──────── Текст для чтения ────────

Поколесили мы по лесу в поисках дичи прилично, но глухо. Расположились на ночлег, скоро должно было стемнеть. Разожгли костер, достали съестные припасы, водку, разумеется, и стали приводить себя в состояние, при котором засыпаешь на любом морозе и при любом дожде. Технология отработанная, лично мне приходилось спать на снегу при минусовой температуре. Тут главное пока трезвый нарубить побольше тростника для подстилки, а потом пить, до тех пор, пока не упадешь, только утром очень холодно.
Сидим, хорошо сидим. Ружья и карабины составили домиком в паре метров от костра. Вдруг сверху «га, га!» Головы поднимаем – мать честная! Прямо над нами, едва не касаясь крыльями деревьев, стая гусей! Вскочили, кинулись к оружию, дружно вскинули стволы вверх – куда там! – гуси уже метров на восемьдесят отлетели, стреляй теперь по хвостам через кроны деревьев. Посетовали, конечно, на невезение, допили, и спать – утро вечера мудренее, свое еще возьмем.
Но утром захотелось опохмелиться, согреться. Уселись в машину и поехали напрямки, через железнодорожное полотно, к окраине города в магазин.
Здесь мне бы особо хотелось поблагодарить отечественный автопром. Перевалив передними колесами через торчащие на добрые полметра рельсы железнодорожного полотна, мы вдруг ясно поняли, что крепко застряли. Володя Сказка бросал машину взад – вперед, но, ни съехать назад, ни проскочить вперед нам не удавалось. Слева безжалостно гудел маневровый паровоз, до встречи с ним оставалось метров четыреста.
– Мужики, приготовьтесь прыгать, – водитель не нервничал, он просто констатировал.
И вдруг – о чудо! – машина рыкнула и в два прыжка перескочила рельсы.
– Я на своей тачке так бы не смог, – с нами был Женя Бессонный (мой друг по военно-морскому училищу). В то время у него был «Опель Фронтера», по тем временам дорогой и престижный джип.
Добравшись до магазина, мы купили для начала литровую бутылку, выпили, потом носились на «УАЗике» по безлюдным просторам российской глубинки, стреляли по воронам, на удивление ни разу не попав, пробовали ногами на прочность лед у берега, докупали что-то еще и, в конце концов, под вечер вернулись на испытательную базу, где Володя и продемонстрировал свое мастерство, как водитель. Километрах на шестидесяти (по бездорожью очень приличная скорость) он резко свернул к съезду на озеро и, не снижая скорости, направил машину между двух сосен, срезая путь. Они росли так близко, что столкновение казалось неизбежным. Я уперся ногами и руками в переднее сиденье (там не предусмотрены ремни безопасности) и подумал, что «Сказка», перебрал и решил покончить жизнь самоубийством. Ничего подобного. Этот Шумахер проскочил между деревьев так лихо, что у меня в животе защекотало. От каждого борта машины до дерева было едва ли больше пятнадцати сантиметров.

────────

## Условие задачи
Напишите продолжение рассказа об охоте и поездках на «УАЗике», начав сразу после его последнего предложения. Материал ниже с этим текстом никак не связан.

──────── Исходные данные ────────

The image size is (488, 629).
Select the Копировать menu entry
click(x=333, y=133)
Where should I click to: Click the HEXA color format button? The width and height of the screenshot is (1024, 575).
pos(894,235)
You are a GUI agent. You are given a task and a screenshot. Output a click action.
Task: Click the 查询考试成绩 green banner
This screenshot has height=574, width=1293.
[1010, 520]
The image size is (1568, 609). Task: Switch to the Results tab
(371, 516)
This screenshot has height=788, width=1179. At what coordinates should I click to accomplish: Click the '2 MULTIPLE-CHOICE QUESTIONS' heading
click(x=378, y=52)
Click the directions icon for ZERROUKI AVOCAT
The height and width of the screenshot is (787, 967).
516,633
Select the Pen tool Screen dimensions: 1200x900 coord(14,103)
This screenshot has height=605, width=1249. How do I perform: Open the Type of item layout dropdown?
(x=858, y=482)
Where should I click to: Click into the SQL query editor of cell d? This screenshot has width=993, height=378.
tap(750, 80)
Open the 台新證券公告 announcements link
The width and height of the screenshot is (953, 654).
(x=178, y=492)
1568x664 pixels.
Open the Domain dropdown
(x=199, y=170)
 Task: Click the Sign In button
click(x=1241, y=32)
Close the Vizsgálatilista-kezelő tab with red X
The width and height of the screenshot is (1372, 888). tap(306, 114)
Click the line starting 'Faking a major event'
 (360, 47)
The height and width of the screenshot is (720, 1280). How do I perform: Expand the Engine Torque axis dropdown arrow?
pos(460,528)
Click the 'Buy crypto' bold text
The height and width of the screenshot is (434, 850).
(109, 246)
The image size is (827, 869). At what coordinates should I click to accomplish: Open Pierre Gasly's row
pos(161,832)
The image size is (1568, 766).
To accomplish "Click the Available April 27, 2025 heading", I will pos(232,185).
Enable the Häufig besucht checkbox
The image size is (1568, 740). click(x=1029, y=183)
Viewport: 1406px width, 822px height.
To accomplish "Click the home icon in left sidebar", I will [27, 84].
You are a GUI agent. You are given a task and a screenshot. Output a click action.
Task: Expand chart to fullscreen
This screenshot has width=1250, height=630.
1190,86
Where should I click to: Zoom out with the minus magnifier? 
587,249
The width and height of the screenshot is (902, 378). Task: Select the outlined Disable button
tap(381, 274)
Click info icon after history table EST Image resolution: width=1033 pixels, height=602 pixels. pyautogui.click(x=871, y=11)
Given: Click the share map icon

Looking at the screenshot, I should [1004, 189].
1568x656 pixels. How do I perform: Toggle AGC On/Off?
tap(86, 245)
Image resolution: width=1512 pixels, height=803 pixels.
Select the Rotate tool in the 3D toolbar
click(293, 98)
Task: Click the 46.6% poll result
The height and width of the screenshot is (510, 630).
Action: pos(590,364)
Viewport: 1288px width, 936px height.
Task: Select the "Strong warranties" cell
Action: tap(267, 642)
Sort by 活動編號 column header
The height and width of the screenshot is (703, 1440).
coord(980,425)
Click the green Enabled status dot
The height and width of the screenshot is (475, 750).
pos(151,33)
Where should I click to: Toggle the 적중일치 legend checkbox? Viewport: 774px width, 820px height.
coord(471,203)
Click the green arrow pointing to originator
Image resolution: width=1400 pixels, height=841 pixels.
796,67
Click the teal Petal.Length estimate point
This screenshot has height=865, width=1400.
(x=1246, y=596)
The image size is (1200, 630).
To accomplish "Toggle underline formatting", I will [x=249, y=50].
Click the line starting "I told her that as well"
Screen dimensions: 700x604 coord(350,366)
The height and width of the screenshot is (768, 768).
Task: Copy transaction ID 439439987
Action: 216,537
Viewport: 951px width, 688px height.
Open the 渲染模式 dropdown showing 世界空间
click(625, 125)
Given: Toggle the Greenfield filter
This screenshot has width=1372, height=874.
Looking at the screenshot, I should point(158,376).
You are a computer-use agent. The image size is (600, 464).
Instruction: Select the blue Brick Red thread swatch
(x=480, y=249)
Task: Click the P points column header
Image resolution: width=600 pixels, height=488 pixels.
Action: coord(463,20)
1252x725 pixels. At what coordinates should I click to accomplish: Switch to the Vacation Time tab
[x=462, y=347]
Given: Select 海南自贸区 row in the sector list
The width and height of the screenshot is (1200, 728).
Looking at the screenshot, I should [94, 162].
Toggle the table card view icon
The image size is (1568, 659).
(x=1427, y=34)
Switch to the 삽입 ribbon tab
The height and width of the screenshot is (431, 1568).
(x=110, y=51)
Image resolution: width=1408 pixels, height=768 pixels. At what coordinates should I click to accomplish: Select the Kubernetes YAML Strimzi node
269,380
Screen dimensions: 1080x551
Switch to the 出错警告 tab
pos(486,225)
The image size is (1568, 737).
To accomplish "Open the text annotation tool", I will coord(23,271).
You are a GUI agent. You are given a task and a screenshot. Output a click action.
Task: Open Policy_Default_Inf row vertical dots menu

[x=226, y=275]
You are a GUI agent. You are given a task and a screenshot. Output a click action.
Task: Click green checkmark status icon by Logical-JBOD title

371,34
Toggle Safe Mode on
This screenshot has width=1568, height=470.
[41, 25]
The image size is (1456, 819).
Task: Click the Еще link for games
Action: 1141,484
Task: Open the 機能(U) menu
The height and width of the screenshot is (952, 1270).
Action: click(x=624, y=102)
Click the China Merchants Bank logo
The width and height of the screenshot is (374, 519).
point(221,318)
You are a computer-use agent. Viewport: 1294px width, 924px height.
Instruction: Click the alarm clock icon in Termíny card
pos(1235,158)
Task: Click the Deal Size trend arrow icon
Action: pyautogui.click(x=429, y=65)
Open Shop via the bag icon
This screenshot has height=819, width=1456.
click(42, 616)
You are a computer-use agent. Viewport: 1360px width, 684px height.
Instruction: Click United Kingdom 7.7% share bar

────────

## Результат выполнения
Большинство наших охот проходили на островах. Вспоминается свежайшая щучья икра, которую готовила Сазонова Татьяна Ивановна всего за семь часов, и которая так чудно шла под водочку, что я съедал по десять бутербродов за раз; и утка, сваренная в пиве, которая при ближайшем рассмотрении напоминала скорее старый вонючий башмак небольшого размера; и то, как мы тащили из воды несколько сотен метров сети, вынимая из нее еще трепещущую рыбу.
 Вспоминается весельчак Валера Тыльмач, готовый всегда сварить уху, сыграть на гитаре и крепко выпить, как мы с ним долго ходили на катере по озерам, подкрадываясь на малых оборотам к стайкам уток, а я рикошетом от воды бил их с дальних дистанций, а потом, причалив к берегу, сразу попали на проводы со службы какого-то мичмана. Я тогда сидел за праздничным столом, а руки у меня были по локоть в крови, да и лицо забрызгано, потому что добивать подранков приходилось, шмякая их о борт катера головой, а сразу помыться мне почему-то не дали.
Вспоминается как, крепко выпив на острове, я ушел в лес собирать грибы и там заснул, а меня искали несколько часов, хотя я лежал всего лишь в пятидесяти метрах в березняке, под кустиками. Да и много всего другого.
Ездили на эти охоты целыми семьями, с женами и детьми. И неважно, что порой и до стрельбы дело не доходило – лично я всегда находил возможность отдуплиться, не по дичи, так по воронам, на худой конец – по бутылкам. Но без чего не обходилось никогда, так это без выпивки. Нет, кто-то мог и не пить – дело его, но спиртное было всегда в достаточном количестве. Помните фильм Рогожкина «Особенности национальной охоты»? Порою мне казалось, что он просто подсмотрел за нами, так точно все передал, приукрасив самую малость. Кстати, фильм и снимался в тех же местах, на тех же катерах, что забрасывали нас на острова, а некоторые эпизодические герои были вовсе не актерами, а действующими военнослужащими. Я посмотрел его еще до того, как он появился на экранах кинотеатров, видеокассетах и дисках.
Но хватит о Приморске. В памяти и на фотографиях он останется навсегда, а вот вернуть те радостно-пьяные времена вряд ли удастся. И заканчивая тему охоты, хочу рассказать про то, как мы с отцом съездили по приглашению М.А. к нему на родину в Псковскую область в деревню Шики, на кабана. И про то, каких кабанов там завалили.
Нас собралось четверо: я, папа, М.А. и еще один товарищ имени которого я не помню, пусть будет Боря, приятель М.А. Я поначалу вообще не понимал, зачем он с нами поехал? У него не было с собой ни ружья, ни охотничий амуниции, даже приличного ножа. Но выехав за черту города, все встало на свои места. Оказалось, что Боря прихватил с собой средство поубойнее всего нашего арсенала – 20-литровую канистру с коньяком!
– Ну, за дорогу, – сказал он, и мы сдвинули алюминиевые кружки.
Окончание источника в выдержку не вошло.